**Page:**
• • • • • • •
The final visit to the Tatarian maple in Nobelparken tog place as part of my presentation during the Research week of SKH or Stockholm University of the Arts 2020. The program and a description of my two-part contribution (in the detailed program) is available here. We began with a walk to the tree, where I had attached a small name tag with a QR code linking to a page with a brief version of the video Year of the Pig with a Tatarian Maple (mini) . Then we continued up to Linnégatan, where I presented the project briefly and referenced some ideas by Matthew Hall and Michael Marder with the title “Plants as persons or persons as plants”. There was an interesting discussion as well.
The images here below are taken from SKH’s instagram flow.
The year 2019 was the third year of the artistic research project Performing with Plants, funded by the Swedish Research Council and hosted by Stockholm University of the Arts, although 2019 was actually the second year, because I began the project at Helsinki Collegium for Advanced Studies during 2017 and commenced for real in Stockholm only in January-February 2018. What I have done in practice is archived – mainly in the form of still images – on the Research catalogue, here. The most important parts I made in Lill-Jansskogen in 2018. This year I only visited one tree regularly, namely a Tatarian maple in Nobelparken, see here. The Stockholm Tree Calendar that I recorded in 2018 has been shown as a calendar on a screen in the entrance on Linnégatan; the material is gathered here. The other experiments have been various, and they are all on the RC as well, here
During the year I organised two small seminars in connection with the project:
Working with the Vegetal III, seminar at Stockholm University of the Arts 4.4 2019, see program here .
Working With the Vegetal IV, seminar at Stockholm University of the Arts 17.10.2019, see program here.
And then a concluding seminar 11.12. 2019 with professors Ellen Røed and Rebecca Hilton as commentators. There I showed two of my video works as examples of what I have been doing during the project, the semi-academic video essay Hanging in a Pine – With Text (19 min 31 sec), here, and the video work Year of the Dog in Lill-Jan’s Wood (Sitting in a Pine) – with text (16 min 50 sec), here, which I probably should call “Dearest Pine” due to the text. The seminar was also the publishing event of the picture book Att Uppträda med Träd – Performing with Trees. X-position n 6. Stockholms Konstnärliga Högskola 2019.
• • • • • • •
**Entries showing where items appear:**
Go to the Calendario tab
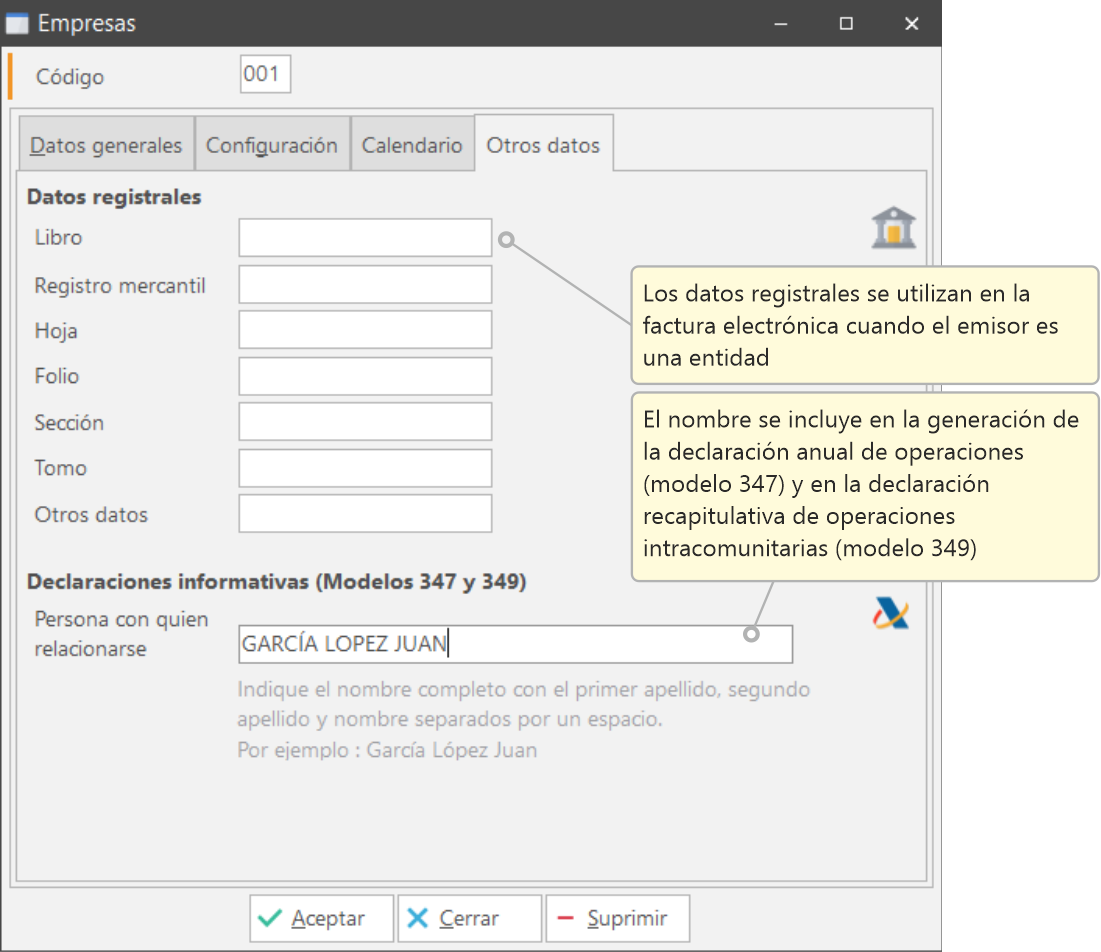The image size is (1101, 952). 412,146
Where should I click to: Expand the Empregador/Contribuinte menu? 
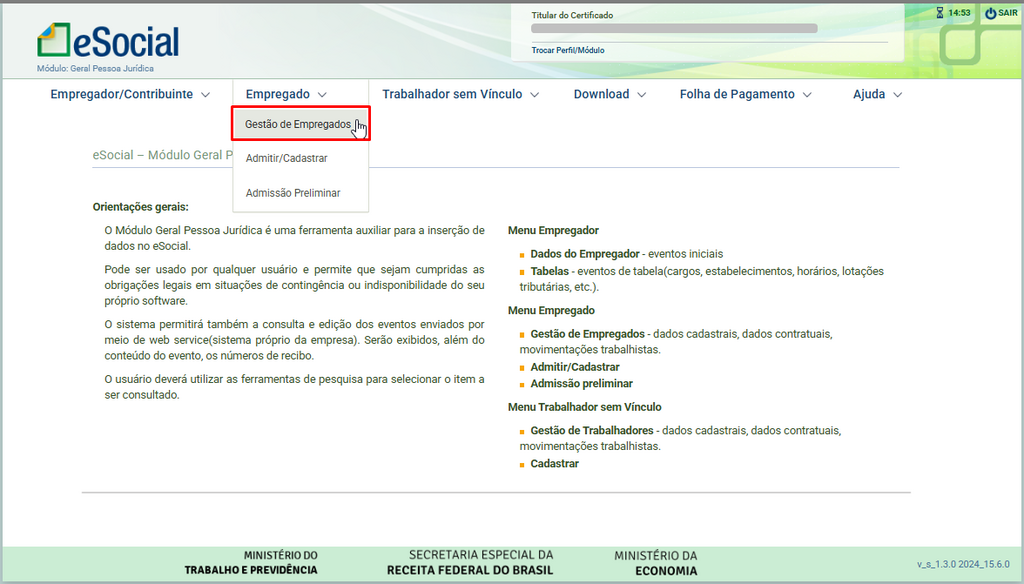click(130, 94)
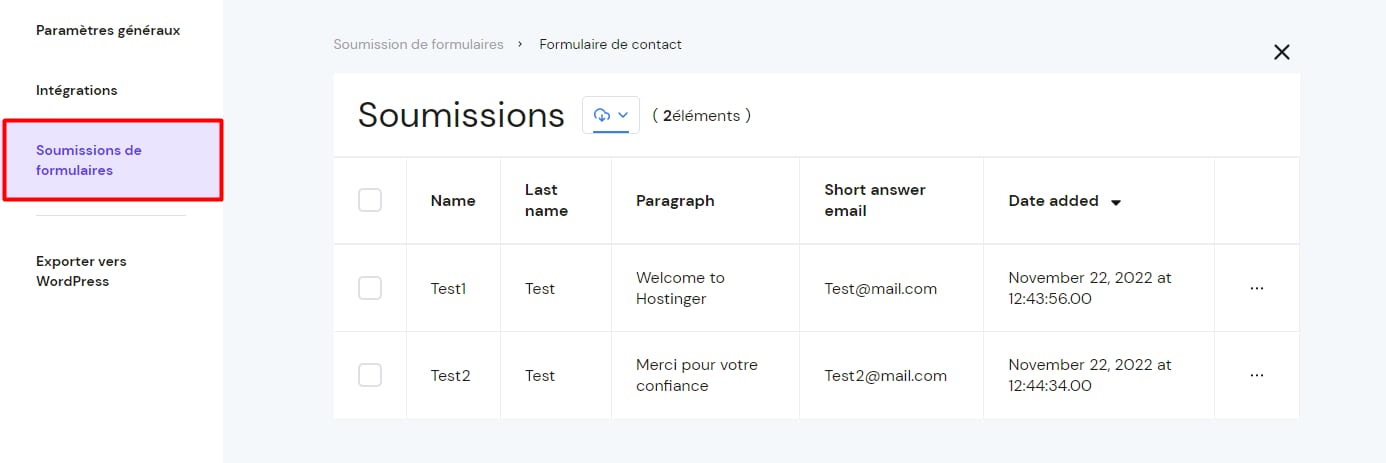Image resolution: width=1386 pixels, height=463 pixels.
Task: Click Formulaire de contact breadcrumb
Action: [610, 44]
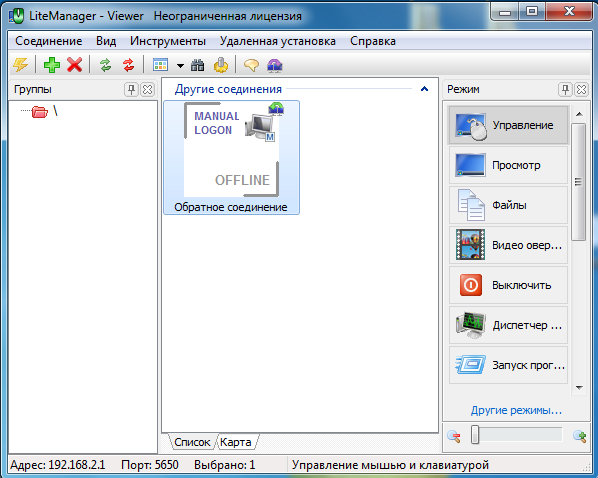
Task: Delete the connection with the red X icon
Action: point(74,65)
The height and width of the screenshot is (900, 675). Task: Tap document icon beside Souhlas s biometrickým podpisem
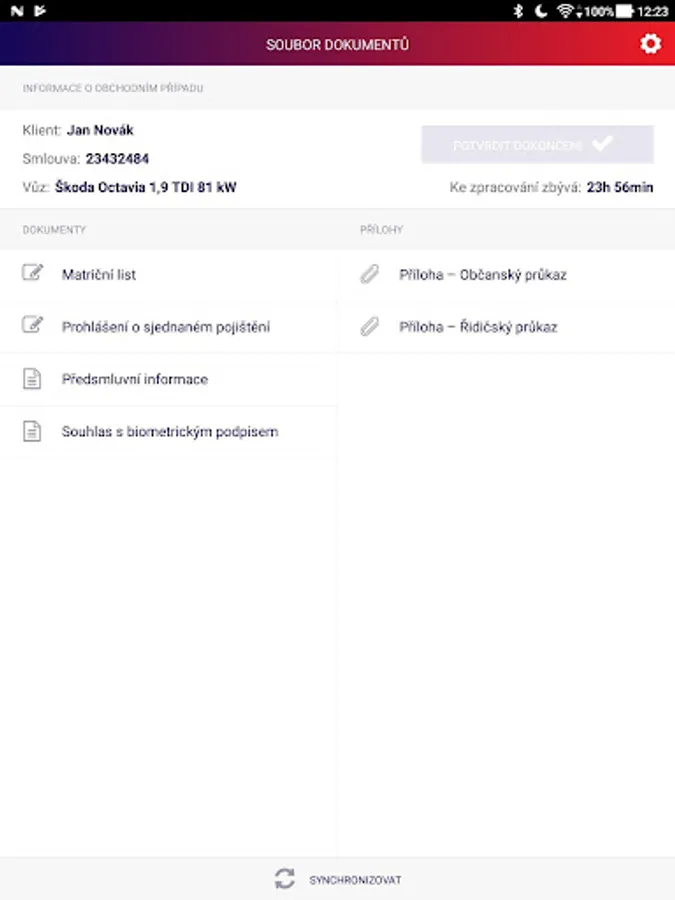(32, 431)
• • • • • • •
**Given instruction:** Could you write the next part of the account of the Performing with Plants project, picking up after its final sentence? None of the items are needed here.

**Answer to the exercise:**
Most of the texts published in 2019 deal with older works, although a few things I have already published on performing with plants. Publications on performing with plants where the material from Stockholm is central are few (so far):
“Visiting a Tree” in Mari Mäkiranta & Maiju Loukola (eds.) Voices: Floating Peripheries Conference 2019 – Site and Situation, see here.
“Performing with a Pine Tree” in Ziegler, Denise (ed.) I Experience as I Experiment – I Experiment as I Experience. Experience and experimentality in artistic work and research. The Academy of Fine Arts, University of the Arts Helsinki, 2019, 15-26.
“Performing with Plants – Appearing with Elms and Alder”, in Mika Elo, Lea Kantonen & Petri Kaverma (eds.) Etappeja – Kuvataideakatemian tohtoriohjelma 20 vuotta / Waypoints – The Doctoral Programme at Academy of Fine Arts 20 Years 2019, 33-56.
Articles about performing with plants or trees where I use previous works as examples, however, published in 2019, are more numerous:
“Performing with Trees and the Tide – A Diffractive Reading”, Research in Art Education 3/2019, 14-46, see here.
“Authentic trees? – Artistic research, non-human collaborators and the documentary”, in Quaresma, José (ed.) Research in the Arts. Authenticity, Polymathy and Dissimulation. Lissabon: Museo Archeologico, 83-98.
“Performing as a tourist – with trees”, in Terese Longva & Rita Marhaug (eds.) Between Sky and Sea V: Tourist. Bergen: performance Art Bergen and PABLISH 2018, 128-149.
“It rains – it thinks – it dances”, in Johannes Birringer, Josephine Fenger (Hg./eds.) Tanz der Dinge/Things that dance. Jahrbuch Tanzforschung 2019. Bielefeld: transcript Verlag, 187-191.
“Resting with Pines in Nida – attempts at performing with plants”, Performance Philosophy vol 4 (2) 2019, 452-475, se here.
“Breathing and Growth – performing with plants”, Journal of Dance and Somatic Practices Volume 10. Number 2.2018, 175-187.
Obviously I have discussed the topic – performing with plants – in other contexts, too, such as in the research project How to do things with performance. A summary, in English, of everything I have done during the year as well as other publications from 2019 are available on my home page, here.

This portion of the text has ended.